A questo punto, dobbiamo tenere a mente che i «corpi intermedi» sono anche una «arma a doppio taglio». Da un lato, se il loro grado di pluralismo e, pertanto, l’espressione e la visibilità della pluralità degli interessi sono indebolite nel tempo come conseguenza della spinta e del potenziamento di gruppi intermedi molto specifici da parte del potere politico a scapito di altri. Dall’altro lato, poi, se le stesse istituzioni politiche si rendono i) completamente permeabili all’intervento di quei gruppi intermedi, mentre ii) gli stessi gruppi si mettono a disposizione di tali istituzioni per il raggiungimento di determinati obiettivi politici attraverso la mobilitazione e iii) questi gruppi arrivano a sopraffare le istituzioni stesse nel promuovere questi obiettivi.

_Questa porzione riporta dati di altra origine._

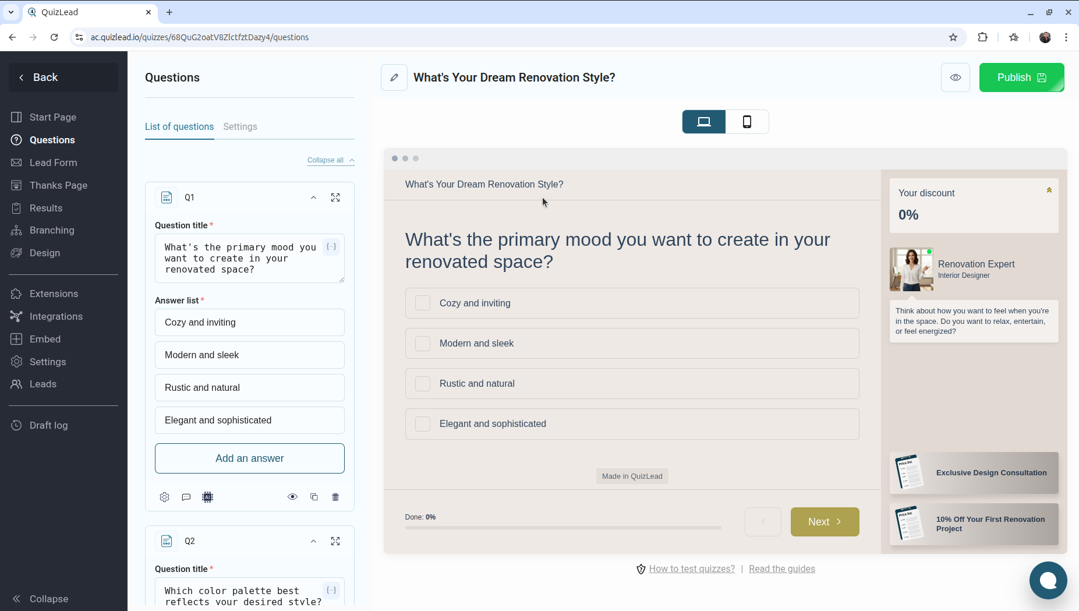Check the 'Rustic and natural' answer box
This screenshot has width=1079, height=611.
(x=423, y=384)
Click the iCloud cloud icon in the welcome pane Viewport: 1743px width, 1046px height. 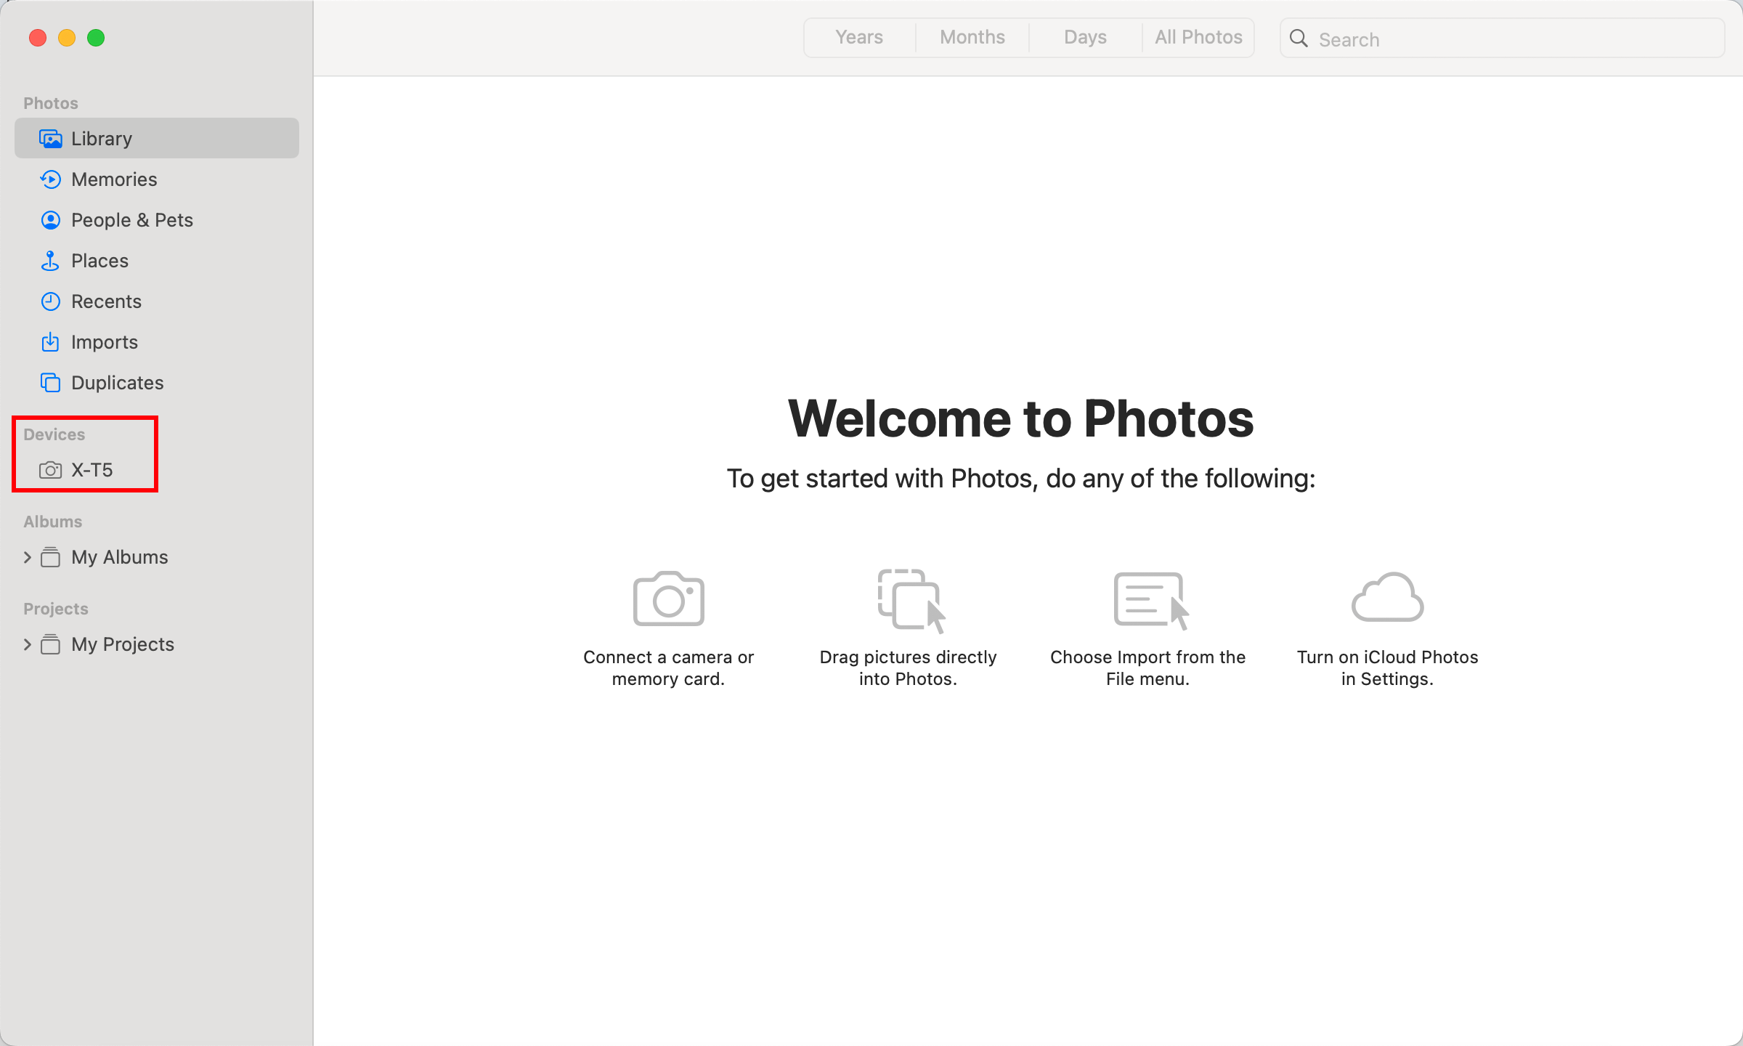pyautogui.click(x=1387, y=598)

Nel caso catalano sembra difficile negare che questi tre supposti si sono materializzati, e l’attuale procés, così come la concettualizzazione di un «referendum dal basso», lanciata dai miei colleghi, ne sarebbero la prova più evidente.

In queste circostanze si materializza, quindi, il lato più oscuro della teoria che qui presento, poiché le dinamiche generate sono suscettibili di causare isolamento ed emarginazione di settori importanti della popolazione che non condividono tali obiettivi, vale a dire, l’indebolimento del pluralismo democratico nella società stessa. Ma anche nei momenti di sconforto, crisi o bassa legittimità dell’ordine democratico possono dare luogo a processi di adesione incondizionata a organizzazioni, progetti, leader o simboli che suscitano interesse nella gente w che rafforzano i sentimenti di comunità e appartenenza, giacché che offrono, mediante i loro obiettivi politici, un «nuovo mondo» raggiungibile attraverso percorsi che consentono di esprimere il loro risentimento e frustrazione. Questi processi raggiungono inoltre un maggiore rilievo e gravità quando le istituzioni educative sono usate dalle autorità pubbliche come supporto alla promozione di obiettivi politici, o almeno non garantiscono un’istruzione pluralistica durante i processi di socializzazione dei più giovani. In questo tipo di situazioni staremmo parlando di un’ipotesi ben diversa, -che mi azzardo unicamente a formulare come tale perché non ho avuto, né avrò, l’opportunità di appurare empiricamente: progetti di costruzione nazionale «dall’alto», che finiscono per limitare l’eguaglianza di quei gruppi sociali che non condividono questi obiettivi.

Il culmine di tale processo, l’attuale procés, ha fatto affidamento, sì, sul protagonismo dei cittadini in sintonia con il progetto del movimento indipendentista e dei partiti che lo appoggiano, e a cui i promotori dello stesso avrebbero concesso tale ruolo protagonista, ovviamente al fine di dotarlo di una maggiore base sociale, —questo è quanto sembra mettere il evidenza il dossier #EnfoCATs. Tuttavia, un evento chiave e direttamente collegato con la teoria prima segnalata è venuto a stravolgere questa logica: il risveglio dei cittadini non in sintonia con i presupposti del processo indipendentista, su cui hanno fatto breccia organizzazioni civiche come SCC e le reti della Resistenza, —che per anni ha avvertito, in solitario, di ciò che accadeva in Catalogna. Questo risveglio è una buonissima notizia perché è un primo passo per dare maggiore visibilità in termini di relazioni sociali intermedie e della vita quotidiana al pluralismo della società catalana, ma anche per promuovere la creazione di nuovi gruppi sociali intermedi veramente indipendenti, un buon auspicio per una maggiore e migliore democrazia.